Wiggle, walk, tap your toes, shop, dance, clean your basement, play the guitar to boost your NEAT – or if you’re a scientist, your "non-exercise activity thermogenesis." Mayo Clinic researchers report in today’s issue of the journal Science that NEAT -- more powerful than formal exercise -- determines who is lean, and who is obese. Obese persons sit, on average, 150 minutes more each day than their naturally lean counterparts. This means obese people burn 350 fewer calories a day than do lean people.
James Levine, M.D., is the Mayo Clinic endocrinologist who led the study. His research team explored the specific links between inactivity, low energy expenditure and obesity in an effort to devise new treatments for obesity, a public health epidemic.

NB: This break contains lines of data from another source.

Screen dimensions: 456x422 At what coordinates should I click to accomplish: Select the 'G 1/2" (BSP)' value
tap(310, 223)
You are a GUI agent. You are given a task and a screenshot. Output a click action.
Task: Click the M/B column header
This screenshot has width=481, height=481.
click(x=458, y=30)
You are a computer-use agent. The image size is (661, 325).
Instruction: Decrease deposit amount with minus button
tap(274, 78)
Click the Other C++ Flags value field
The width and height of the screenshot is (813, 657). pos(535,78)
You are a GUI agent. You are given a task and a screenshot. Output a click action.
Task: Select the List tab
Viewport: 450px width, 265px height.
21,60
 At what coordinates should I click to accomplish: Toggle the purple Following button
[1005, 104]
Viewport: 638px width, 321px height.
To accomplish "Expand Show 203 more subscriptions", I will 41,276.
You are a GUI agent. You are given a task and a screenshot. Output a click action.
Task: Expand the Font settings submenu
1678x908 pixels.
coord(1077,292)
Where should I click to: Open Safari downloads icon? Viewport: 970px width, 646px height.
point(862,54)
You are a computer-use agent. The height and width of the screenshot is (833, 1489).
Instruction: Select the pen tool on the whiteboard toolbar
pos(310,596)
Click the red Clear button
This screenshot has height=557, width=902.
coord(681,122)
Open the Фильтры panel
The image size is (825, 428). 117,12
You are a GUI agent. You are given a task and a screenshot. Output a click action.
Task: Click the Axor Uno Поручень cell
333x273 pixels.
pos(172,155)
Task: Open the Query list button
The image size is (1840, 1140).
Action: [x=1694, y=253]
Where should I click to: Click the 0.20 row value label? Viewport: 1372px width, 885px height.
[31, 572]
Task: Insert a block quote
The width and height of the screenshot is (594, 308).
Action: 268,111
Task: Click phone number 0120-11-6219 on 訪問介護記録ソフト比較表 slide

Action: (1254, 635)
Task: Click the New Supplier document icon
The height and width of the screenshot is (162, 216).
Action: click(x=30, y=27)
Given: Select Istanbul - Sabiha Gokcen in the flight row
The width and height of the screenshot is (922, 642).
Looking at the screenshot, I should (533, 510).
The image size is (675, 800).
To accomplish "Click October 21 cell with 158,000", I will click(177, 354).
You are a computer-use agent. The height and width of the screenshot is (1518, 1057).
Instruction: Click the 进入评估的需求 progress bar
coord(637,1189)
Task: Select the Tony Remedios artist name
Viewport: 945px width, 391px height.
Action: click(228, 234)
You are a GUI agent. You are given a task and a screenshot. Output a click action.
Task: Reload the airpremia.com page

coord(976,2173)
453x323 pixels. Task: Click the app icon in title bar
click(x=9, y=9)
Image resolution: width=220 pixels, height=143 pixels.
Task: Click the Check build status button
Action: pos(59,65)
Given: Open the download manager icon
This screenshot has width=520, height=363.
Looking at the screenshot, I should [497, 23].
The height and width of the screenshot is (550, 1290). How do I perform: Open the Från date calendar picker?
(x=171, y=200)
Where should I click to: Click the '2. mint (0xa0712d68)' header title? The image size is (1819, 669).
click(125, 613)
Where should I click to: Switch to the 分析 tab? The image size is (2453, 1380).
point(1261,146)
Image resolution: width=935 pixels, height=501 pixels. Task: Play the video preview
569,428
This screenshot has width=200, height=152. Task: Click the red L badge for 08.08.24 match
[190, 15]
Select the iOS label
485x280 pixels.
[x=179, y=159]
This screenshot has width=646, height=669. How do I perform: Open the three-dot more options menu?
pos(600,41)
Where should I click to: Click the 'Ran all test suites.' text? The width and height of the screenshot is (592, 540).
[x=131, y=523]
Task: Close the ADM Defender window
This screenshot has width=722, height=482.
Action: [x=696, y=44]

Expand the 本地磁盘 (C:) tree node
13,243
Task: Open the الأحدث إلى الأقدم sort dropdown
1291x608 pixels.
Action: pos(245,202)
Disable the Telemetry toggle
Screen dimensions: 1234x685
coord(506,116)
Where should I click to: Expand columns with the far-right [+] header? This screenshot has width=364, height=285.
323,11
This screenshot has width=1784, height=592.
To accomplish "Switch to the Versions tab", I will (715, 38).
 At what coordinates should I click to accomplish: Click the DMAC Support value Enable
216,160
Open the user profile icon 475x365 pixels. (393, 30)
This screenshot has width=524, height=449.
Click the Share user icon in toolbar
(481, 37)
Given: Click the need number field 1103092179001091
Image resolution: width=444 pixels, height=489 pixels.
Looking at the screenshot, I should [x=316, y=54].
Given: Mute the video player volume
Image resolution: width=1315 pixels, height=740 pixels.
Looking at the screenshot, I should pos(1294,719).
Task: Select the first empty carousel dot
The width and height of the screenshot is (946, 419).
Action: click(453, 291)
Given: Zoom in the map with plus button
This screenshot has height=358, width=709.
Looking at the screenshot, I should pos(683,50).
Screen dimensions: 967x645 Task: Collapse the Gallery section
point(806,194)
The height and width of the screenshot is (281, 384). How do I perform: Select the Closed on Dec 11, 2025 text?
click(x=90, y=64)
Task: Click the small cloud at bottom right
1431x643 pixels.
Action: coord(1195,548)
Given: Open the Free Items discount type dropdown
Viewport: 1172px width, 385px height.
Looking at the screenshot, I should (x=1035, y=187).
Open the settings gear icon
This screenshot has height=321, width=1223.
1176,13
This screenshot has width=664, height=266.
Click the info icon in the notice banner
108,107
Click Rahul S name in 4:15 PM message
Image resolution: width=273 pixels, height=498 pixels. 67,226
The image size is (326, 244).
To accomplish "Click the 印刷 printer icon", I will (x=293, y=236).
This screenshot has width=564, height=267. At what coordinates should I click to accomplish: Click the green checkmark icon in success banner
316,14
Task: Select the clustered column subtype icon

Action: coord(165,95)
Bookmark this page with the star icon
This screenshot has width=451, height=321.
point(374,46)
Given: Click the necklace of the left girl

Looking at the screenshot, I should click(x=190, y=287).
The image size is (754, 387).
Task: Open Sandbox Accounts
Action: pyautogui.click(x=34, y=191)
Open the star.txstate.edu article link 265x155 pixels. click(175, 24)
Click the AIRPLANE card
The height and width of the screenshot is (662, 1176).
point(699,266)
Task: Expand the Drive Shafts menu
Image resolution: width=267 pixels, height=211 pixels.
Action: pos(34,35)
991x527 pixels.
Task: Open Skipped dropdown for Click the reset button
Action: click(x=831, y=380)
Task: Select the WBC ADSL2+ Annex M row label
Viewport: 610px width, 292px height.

"Our patients have told us for years that they have low metabolism, and as caregivers, we have never quite understood what that means -- until today," says Dr. Levine. "The answer is they have low NEAT, which means they have a biological need to sit more. A person can expend calories either by going to the gym, or through everyday activities. Our study shows that the calories that people burn in their everyday activities -- their NEAT -- are far, far more important in obesity than we previously imagined."
Says James Levine, M.D., the Mayo Clinic endocrinologist who led the study: "This was a massive team effort. It should be said that this collection of teams at this level of expertise don’t appear anywhere else in the world."